• **Required action**
The required output is the line containing "salg@nmsproff.no (66, 2263)" followed by every later line through the end of the data, all reproduced exactly.

• **Task input**

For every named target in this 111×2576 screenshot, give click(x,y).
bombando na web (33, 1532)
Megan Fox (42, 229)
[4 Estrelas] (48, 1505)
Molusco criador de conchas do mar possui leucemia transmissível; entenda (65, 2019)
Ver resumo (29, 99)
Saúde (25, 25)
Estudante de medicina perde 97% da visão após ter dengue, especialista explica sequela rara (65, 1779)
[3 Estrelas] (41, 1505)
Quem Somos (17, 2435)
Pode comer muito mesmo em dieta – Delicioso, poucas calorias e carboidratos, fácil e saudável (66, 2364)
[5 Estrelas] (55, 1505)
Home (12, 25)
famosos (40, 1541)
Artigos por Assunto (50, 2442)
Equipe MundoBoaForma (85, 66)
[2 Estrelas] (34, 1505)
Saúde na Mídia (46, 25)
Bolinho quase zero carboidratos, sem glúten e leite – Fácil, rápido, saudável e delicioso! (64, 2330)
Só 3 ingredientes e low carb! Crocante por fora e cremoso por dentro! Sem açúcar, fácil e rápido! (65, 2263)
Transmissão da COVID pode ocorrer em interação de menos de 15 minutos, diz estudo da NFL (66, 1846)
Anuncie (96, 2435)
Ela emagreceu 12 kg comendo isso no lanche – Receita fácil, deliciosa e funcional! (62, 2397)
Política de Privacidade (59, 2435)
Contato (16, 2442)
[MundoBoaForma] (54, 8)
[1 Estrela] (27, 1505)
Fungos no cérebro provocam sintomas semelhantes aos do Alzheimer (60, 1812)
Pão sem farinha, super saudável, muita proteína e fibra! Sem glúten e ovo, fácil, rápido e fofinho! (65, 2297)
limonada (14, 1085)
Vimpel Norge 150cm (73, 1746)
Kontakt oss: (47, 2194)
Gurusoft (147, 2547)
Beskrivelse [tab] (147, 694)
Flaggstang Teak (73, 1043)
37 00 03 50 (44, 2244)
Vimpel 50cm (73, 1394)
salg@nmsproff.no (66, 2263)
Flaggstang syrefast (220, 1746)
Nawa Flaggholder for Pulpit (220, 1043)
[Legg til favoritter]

• **Response for this exercise**
salg@nmsproff.no (66, 2263)
Flaggstang syrefast (220, 1746)
Nawa Flaggholder for Pulpit (220, 1043)
[Legg til favoritter]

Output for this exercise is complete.